El peronismo apostó a un efecto contagio del rechazo al capítulo de Tierras y volteó la norma que flexibiliza la legislación sobre Manejo del Fuego. El oficialismo salvó lo que quedaba del proyecto de Sturzenegger y la ley se aprobó por 37 a 33 votos. La norma quedó con los desalojos exprés para inquilinos adeudados y los cambios en el régimen de expropiaciones. Hubo represión afuera del Congreso.
La Libertad Avanza consiguió esta madrugada sancionar en general el proyecto que agiliza los desalojos y limita las expropiaciones, pero el Gobierno tuvo un revés con la Ley del Manejo del Fuego, ya que debió eliminar ese capítulo porque no tuvo los votos de sus aliados dialoguistas. La iniciativa fue sancionada por 37 a 33 votos. Ya había tenido que eliminar los artículos referentes a la extranjerización de tierras.
Pese a la caída del capítulo sobre la extranjerización de las tierras, la plaza del Congreso se llenó igual. Iniciada la sesión en el Senado, en donde se debatían los restos del proyecto de Inviolabilidad de la Propiedad Privada de Federico Sturzenegger, cientos de personas movilizaron al Palacio Legislativo para reclamar en contra de la flexibilización de la Ley de Manejo del Fuego, los desalojos exprés para inquilinos adeudados y los cambios en el régimen de expropiaciones. “Que se caiga la ley no se negocia nada”, decía uno de los carteles que poblaba la plaza, un par de horas antes de que la policía comenzara a reprimir.
Puertas adentro, en el Congreso, Patricia Bullrich se movía con tranquilidad: después del fracaso del capítulo de Tierras, la jefa del oficialismo se mostraba confiada de que tendría el número para aprobar el resto de la ley. Lo importante era evitar una nueva derrota –era la quinta vez que el proyecto se debatía en el Senado– y ofrecer alguna demostración de fuerza luego de que los gobernadores aliados le hubieran soltado la mano con el capítulo de Tierras debido al rechazo popular a la iniciativa.
Sin embargo, el oficialismo negoció hasta el final pero perdió el capítulo que modificaba la Ley de Manejo del Fuego, de 2020, y que prohíbe cambiar durante 60 años el uso de bosques nativos y humedales afectados por incendios y durante 30 años en el caso de tierras agropecuarias.
La votación final, con los desalojos exprés para inquilinos adeudados y los cambios en el régimen de expropiaciones incluidos, fue de 37 senadores a favor y 33 en contra. El oficialismo obtuvo el respaldo de los 21 miembros de La Libertad Avanza, 9 de la UCR, 3 del PRO, los dos senadores misioneros Carlos Arce y Sonia Rojas Decut, el correntino Carlos “Camau” Espínola y la chubutense Edith Terenzi.

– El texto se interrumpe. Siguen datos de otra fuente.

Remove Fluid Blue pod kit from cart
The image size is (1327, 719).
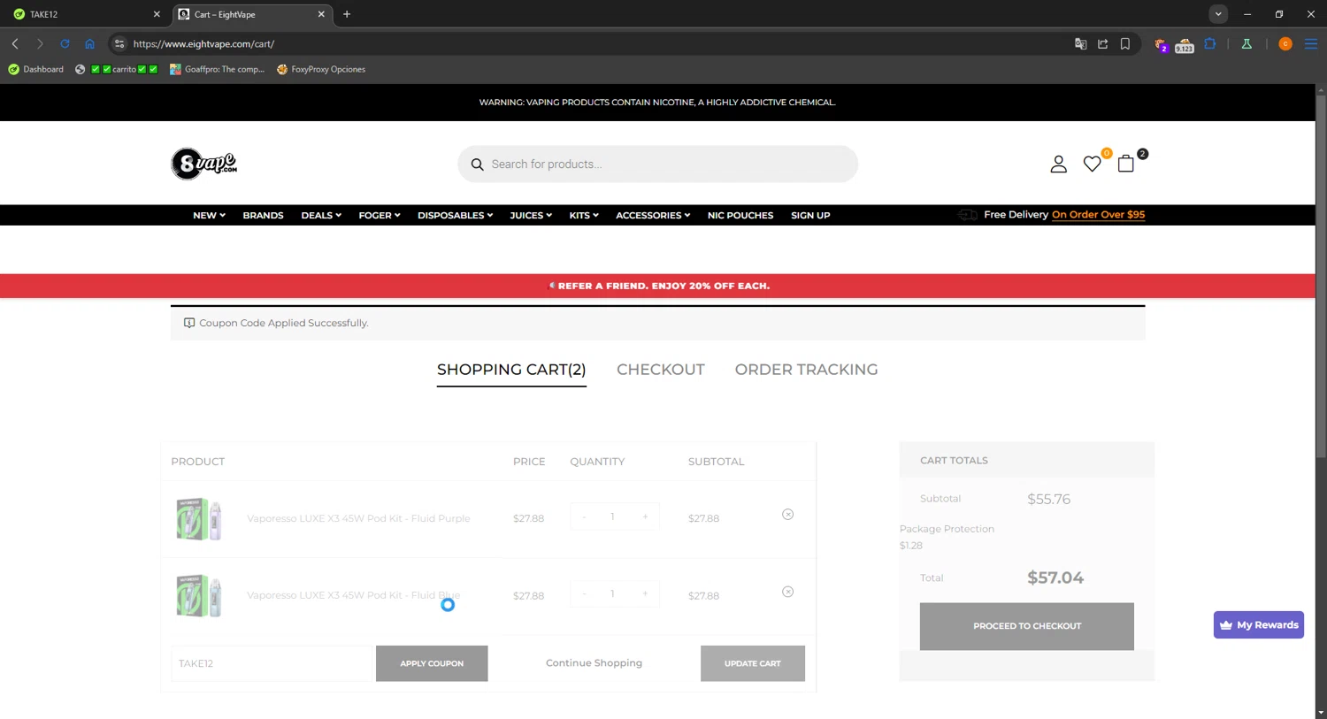787,592
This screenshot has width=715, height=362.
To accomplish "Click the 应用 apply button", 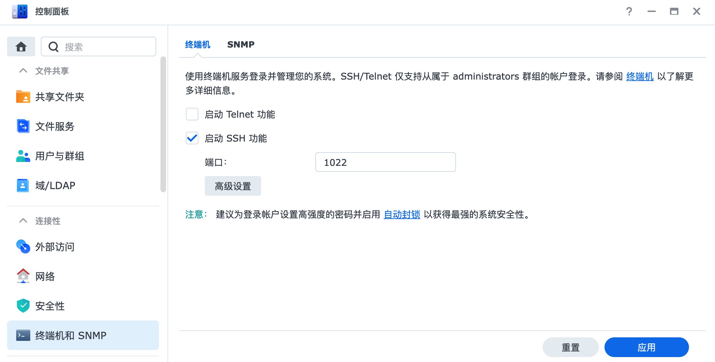I will pos(647,347).
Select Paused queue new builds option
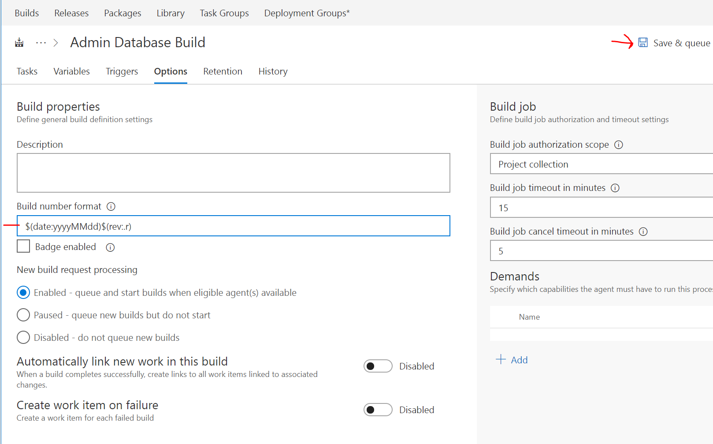 (23, 315)
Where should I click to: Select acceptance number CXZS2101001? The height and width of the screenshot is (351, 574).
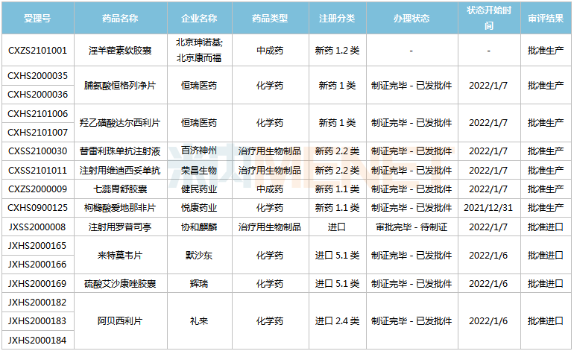click(37, 51)
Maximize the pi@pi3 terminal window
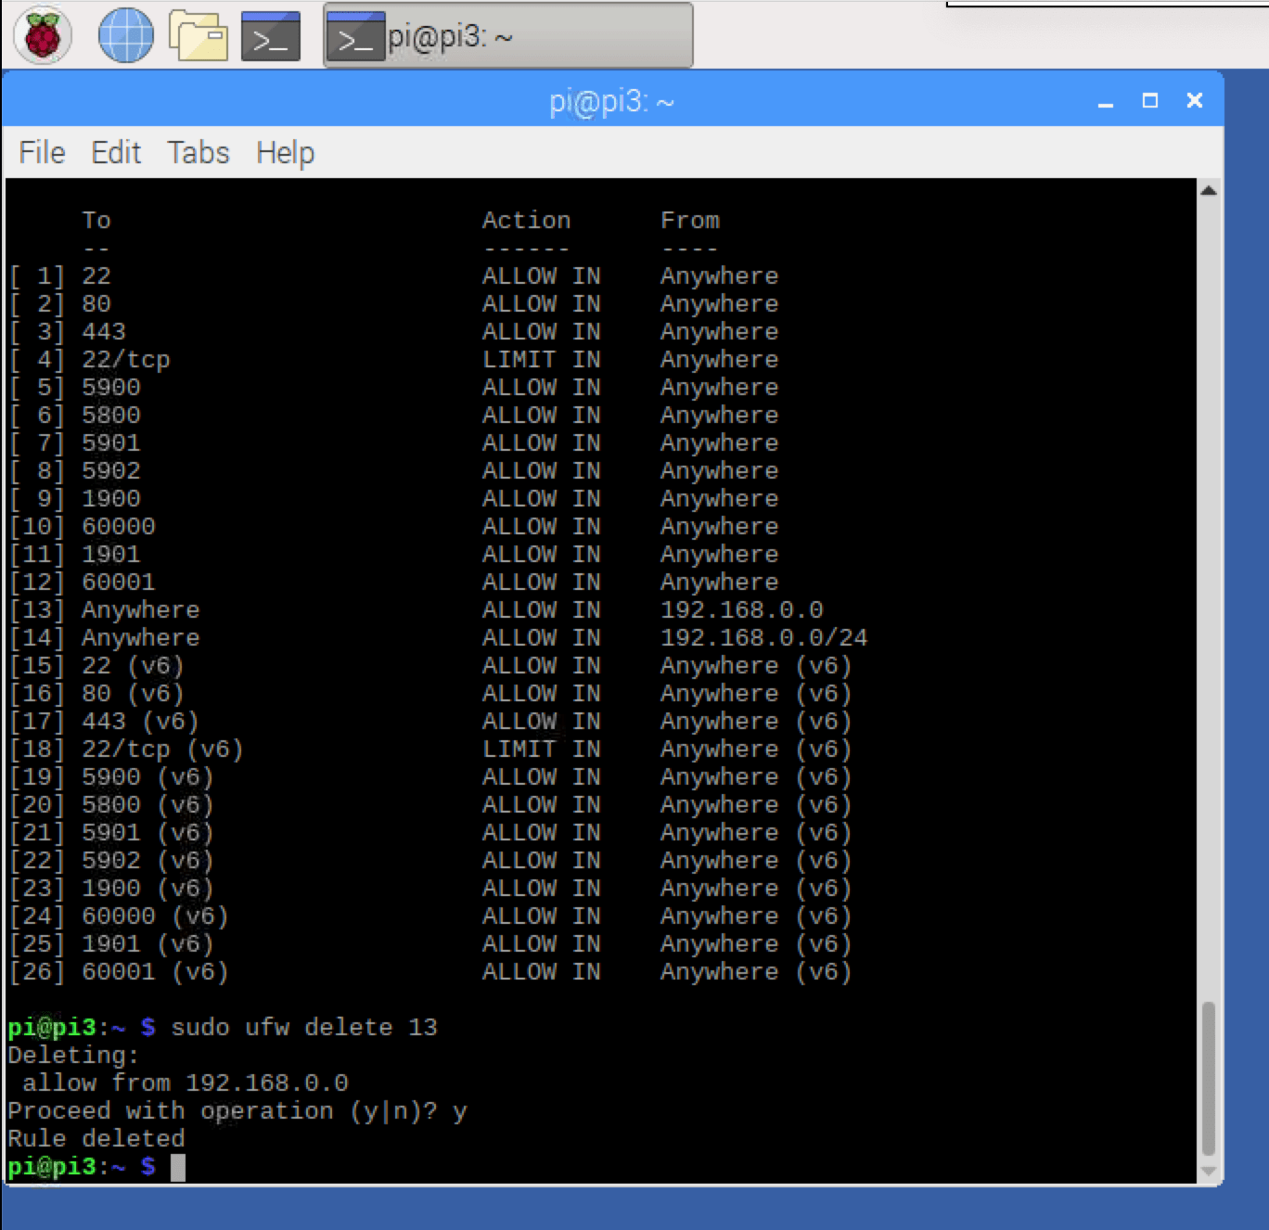 [x=1150, y=100]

En contra estuvieron 24 senadores del interbloque justicialista, 3 de Convicción Federal, Beatriz Avila de Independencia, Flavia Royon de Primero los Salteños, Alejandra Vigo de Provincias Unidas, la neuquina Julieta Corroza y los santacruceños José Carambia y Natalia Gadano.

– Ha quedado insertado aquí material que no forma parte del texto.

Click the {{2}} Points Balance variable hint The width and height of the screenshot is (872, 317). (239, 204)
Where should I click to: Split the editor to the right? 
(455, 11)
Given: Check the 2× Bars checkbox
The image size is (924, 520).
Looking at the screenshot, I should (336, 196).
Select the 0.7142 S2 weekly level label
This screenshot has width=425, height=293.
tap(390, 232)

Para el rechazo a los cambios en la Ley del Manejo del Fuego, los peronistas recibieron el apoyo de los radicales Maximiliano Abad y Daniel Kroneberger, además de Terenzi, Royón, Alejandra Vigo, los santacruceños Carambia y Gadano, la tucumana Beatriz Oliva y los dos representantes misioneros.
El debate en el Senado fue acompañado por una masiva movilización. Pero al caer la tarde, hubo incidentes, destrozos y una fuerte represión policila que dejó un saldo de 10 detenidos, una fotógrafa con traumatismo de cráneo y un gendarme hospitalizado tras recibir un piedrazo.
“Este proyecto no es el original, hubo modificaciones porque la gran mayoría de los oradores no estaban de acuerdo. Es el fruto del trabajo de múltiples bloques, de ese trabajo de consenso nació este proyecto”, reivindicó el presidente de la comisión de Asuntos Constitucionales, Agustín Coto (LLA), antes de anunciar formalmente que se eliminaría el capítulo 3 que modifica la Ley de Tierras Rurales. Y agregó, buscando mostrarse optimista: “El espíritu original es que quien es el dueño de un bien no sea castigado por eso, que quien es titular de un departamento pueda hacerse de su bien de forma rápida cuando es ocupado”.